From the tiny island of Chebeague, (now residing in New York), bass baritone Tyler Putnam offered luxury casting in the small but important role of The Forester. Putnam’s sizeable - almost rattling - voice only made one sorry Sir Arthur hadn’t given him more to sing. Much more.

The Longfellow Chorus sang thrillingly throughout the evening, particularly the women’s voices which were clear and evocative of the best British choruses. The men were slightly underpowered in their chanting of the Hymn of St. Hildebert, and could have used a more “monk’s chant” type of expression in this music, but this is a minor quibble. Most other moments however, such as in first unaccompanied chorus “O blessed light” the sound, would best be described as exquisite, and in the rousing finale, truly glorious.

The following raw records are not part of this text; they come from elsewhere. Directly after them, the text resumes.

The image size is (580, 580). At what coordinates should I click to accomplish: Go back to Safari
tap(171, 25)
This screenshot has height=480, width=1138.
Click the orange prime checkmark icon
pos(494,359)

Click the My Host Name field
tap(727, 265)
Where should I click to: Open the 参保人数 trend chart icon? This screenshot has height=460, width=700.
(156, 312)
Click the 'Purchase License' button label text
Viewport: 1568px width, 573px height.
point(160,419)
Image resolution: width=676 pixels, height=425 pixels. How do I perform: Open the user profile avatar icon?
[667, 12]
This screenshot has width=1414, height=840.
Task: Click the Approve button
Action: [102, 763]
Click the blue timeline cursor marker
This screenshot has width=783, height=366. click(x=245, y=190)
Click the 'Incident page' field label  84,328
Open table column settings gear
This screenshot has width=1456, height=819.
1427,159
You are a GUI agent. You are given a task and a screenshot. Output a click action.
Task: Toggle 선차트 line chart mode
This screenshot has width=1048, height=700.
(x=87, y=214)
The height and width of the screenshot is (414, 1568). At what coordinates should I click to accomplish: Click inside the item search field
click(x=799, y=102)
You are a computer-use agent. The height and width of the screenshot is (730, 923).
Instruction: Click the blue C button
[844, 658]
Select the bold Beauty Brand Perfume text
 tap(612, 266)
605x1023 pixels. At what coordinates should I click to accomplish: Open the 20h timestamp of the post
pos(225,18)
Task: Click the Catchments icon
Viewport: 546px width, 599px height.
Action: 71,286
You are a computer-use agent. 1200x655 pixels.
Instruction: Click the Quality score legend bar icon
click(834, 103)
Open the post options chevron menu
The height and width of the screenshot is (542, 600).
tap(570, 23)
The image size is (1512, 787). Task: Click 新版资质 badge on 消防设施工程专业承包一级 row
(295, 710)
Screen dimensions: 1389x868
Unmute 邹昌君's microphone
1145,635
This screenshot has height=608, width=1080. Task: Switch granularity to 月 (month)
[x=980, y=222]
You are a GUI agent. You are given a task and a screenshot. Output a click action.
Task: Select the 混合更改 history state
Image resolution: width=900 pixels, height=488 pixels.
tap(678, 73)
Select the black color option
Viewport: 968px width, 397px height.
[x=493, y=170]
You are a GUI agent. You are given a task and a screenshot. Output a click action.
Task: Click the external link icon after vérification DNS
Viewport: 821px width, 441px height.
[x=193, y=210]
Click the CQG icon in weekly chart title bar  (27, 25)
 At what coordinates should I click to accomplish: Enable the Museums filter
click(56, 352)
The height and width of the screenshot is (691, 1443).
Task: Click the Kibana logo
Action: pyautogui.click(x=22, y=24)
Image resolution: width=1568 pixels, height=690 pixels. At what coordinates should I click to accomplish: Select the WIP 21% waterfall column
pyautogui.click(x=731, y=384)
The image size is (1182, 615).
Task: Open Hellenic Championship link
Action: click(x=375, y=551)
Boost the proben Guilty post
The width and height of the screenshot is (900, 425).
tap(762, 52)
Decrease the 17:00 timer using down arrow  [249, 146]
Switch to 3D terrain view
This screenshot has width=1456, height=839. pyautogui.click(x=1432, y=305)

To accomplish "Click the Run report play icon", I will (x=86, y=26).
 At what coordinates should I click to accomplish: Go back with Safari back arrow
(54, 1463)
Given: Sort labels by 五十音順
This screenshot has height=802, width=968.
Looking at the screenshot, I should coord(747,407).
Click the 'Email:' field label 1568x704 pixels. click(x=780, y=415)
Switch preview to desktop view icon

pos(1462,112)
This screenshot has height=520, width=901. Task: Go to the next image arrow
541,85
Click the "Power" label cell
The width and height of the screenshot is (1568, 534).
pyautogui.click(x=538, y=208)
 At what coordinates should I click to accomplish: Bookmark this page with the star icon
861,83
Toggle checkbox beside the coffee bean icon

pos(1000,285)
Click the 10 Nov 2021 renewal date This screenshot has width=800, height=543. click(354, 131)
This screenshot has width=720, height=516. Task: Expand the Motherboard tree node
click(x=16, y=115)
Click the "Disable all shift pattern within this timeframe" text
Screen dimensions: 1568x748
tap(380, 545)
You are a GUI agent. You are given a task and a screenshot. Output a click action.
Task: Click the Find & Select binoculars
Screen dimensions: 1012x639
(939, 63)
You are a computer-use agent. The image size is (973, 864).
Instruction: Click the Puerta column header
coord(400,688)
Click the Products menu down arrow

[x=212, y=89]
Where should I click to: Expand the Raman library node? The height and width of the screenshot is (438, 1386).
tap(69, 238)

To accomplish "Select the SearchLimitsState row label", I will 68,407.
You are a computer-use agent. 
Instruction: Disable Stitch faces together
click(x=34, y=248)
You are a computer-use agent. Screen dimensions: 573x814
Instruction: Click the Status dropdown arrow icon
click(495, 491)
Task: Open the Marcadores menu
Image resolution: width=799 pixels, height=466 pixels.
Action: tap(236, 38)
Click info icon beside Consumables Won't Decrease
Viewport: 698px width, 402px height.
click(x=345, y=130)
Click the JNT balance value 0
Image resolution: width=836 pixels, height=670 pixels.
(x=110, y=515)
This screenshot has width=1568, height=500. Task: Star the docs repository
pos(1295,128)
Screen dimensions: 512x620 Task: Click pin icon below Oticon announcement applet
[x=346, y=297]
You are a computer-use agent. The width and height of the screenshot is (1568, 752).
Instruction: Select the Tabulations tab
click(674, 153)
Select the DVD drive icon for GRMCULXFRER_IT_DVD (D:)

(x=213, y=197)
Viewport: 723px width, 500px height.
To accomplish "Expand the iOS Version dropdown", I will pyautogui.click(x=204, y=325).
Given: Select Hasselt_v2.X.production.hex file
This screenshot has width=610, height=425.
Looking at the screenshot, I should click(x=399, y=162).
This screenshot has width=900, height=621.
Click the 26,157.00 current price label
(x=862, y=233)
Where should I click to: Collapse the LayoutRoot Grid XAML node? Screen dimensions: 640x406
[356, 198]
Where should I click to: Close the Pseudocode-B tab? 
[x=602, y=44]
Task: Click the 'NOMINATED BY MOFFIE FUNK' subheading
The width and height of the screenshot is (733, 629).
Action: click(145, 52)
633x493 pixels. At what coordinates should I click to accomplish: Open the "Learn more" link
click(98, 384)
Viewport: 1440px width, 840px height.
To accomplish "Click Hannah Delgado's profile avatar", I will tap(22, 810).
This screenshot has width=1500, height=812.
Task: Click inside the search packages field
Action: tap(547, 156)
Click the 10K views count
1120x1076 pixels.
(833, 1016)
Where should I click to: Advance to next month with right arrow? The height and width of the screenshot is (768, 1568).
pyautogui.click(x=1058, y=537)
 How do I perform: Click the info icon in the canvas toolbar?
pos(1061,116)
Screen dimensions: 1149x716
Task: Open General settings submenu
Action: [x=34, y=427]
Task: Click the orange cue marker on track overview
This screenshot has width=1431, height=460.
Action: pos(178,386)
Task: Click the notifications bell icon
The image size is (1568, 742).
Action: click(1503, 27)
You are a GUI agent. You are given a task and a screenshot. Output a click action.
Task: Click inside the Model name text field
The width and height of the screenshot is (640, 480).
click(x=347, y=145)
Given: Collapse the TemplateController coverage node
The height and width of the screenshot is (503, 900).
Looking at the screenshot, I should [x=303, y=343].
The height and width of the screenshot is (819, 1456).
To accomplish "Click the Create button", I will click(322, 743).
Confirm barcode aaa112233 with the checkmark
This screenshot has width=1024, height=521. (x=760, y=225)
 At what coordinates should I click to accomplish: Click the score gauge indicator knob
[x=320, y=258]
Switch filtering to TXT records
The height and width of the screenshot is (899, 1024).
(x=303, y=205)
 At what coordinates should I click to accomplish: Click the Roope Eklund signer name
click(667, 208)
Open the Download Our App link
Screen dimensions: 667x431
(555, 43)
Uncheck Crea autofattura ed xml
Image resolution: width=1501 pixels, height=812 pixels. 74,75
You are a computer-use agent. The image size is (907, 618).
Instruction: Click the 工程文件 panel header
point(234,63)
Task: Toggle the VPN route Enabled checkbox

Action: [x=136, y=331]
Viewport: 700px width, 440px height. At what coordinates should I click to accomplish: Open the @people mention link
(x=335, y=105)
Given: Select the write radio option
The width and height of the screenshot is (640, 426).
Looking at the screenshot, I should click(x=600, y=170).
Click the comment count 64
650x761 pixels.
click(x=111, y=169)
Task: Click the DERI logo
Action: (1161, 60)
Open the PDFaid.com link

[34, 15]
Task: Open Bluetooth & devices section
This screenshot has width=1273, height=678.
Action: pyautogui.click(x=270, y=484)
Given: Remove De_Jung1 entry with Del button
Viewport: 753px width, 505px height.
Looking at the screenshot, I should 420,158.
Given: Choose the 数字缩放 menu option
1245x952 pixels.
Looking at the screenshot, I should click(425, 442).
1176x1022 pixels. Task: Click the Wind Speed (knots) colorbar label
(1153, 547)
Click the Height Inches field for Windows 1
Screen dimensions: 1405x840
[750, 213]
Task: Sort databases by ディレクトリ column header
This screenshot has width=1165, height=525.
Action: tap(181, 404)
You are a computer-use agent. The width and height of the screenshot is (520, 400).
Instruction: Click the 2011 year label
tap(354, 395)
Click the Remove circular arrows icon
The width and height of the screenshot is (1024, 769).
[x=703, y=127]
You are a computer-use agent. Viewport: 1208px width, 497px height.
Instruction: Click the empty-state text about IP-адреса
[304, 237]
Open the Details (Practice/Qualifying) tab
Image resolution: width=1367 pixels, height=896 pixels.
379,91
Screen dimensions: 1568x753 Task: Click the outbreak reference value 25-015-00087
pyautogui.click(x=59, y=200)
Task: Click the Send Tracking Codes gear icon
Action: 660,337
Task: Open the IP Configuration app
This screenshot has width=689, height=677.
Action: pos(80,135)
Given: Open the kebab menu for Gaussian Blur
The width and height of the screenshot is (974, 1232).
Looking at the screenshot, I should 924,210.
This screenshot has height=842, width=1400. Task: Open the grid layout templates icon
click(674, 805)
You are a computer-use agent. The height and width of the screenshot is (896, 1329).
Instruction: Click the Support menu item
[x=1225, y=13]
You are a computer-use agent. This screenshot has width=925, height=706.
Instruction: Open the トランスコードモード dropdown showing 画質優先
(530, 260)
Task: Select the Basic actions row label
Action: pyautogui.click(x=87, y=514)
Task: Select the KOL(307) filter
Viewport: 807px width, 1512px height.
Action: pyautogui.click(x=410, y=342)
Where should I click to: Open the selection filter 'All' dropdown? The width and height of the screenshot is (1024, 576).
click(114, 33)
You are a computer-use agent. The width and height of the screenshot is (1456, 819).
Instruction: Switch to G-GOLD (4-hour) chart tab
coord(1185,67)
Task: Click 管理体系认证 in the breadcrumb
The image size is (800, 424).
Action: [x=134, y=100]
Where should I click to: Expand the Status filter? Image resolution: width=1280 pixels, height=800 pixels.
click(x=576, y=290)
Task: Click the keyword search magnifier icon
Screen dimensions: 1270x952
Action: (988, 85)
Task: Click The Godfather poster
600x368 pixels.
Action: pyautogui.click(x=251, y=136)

A nice effect was made with a bit of “staging” with singers shifting positions, actually singing to each other, a prop or two, and a dramatic exit as Lucifer led the then-doomed Elsie down the aisle before appearing in the rear balcony as Prince Henry and his attendants prepare to storm the door for Elsie’s rescue.

Conductor, Charles Kaufman, led all with a sure hand and obvious affection for this remarkable work and, aside from some glitches (most noticeably in the strings), his orchestra (particularly the winds who were marvelous throughout) responded in a performance that made as strong case as I can think of for this work re-entering the repertoire of choral and symphonic organizations.

The small but hearty audience, clearly moved by what we experienced, cheered and applauded lustily, calling back the soloists and Maestro Kaufman for an extended and well deserved bow. It’s a shame the house wasn’t packed . Hopefully a repeat performance today at 3:00 will be better attended.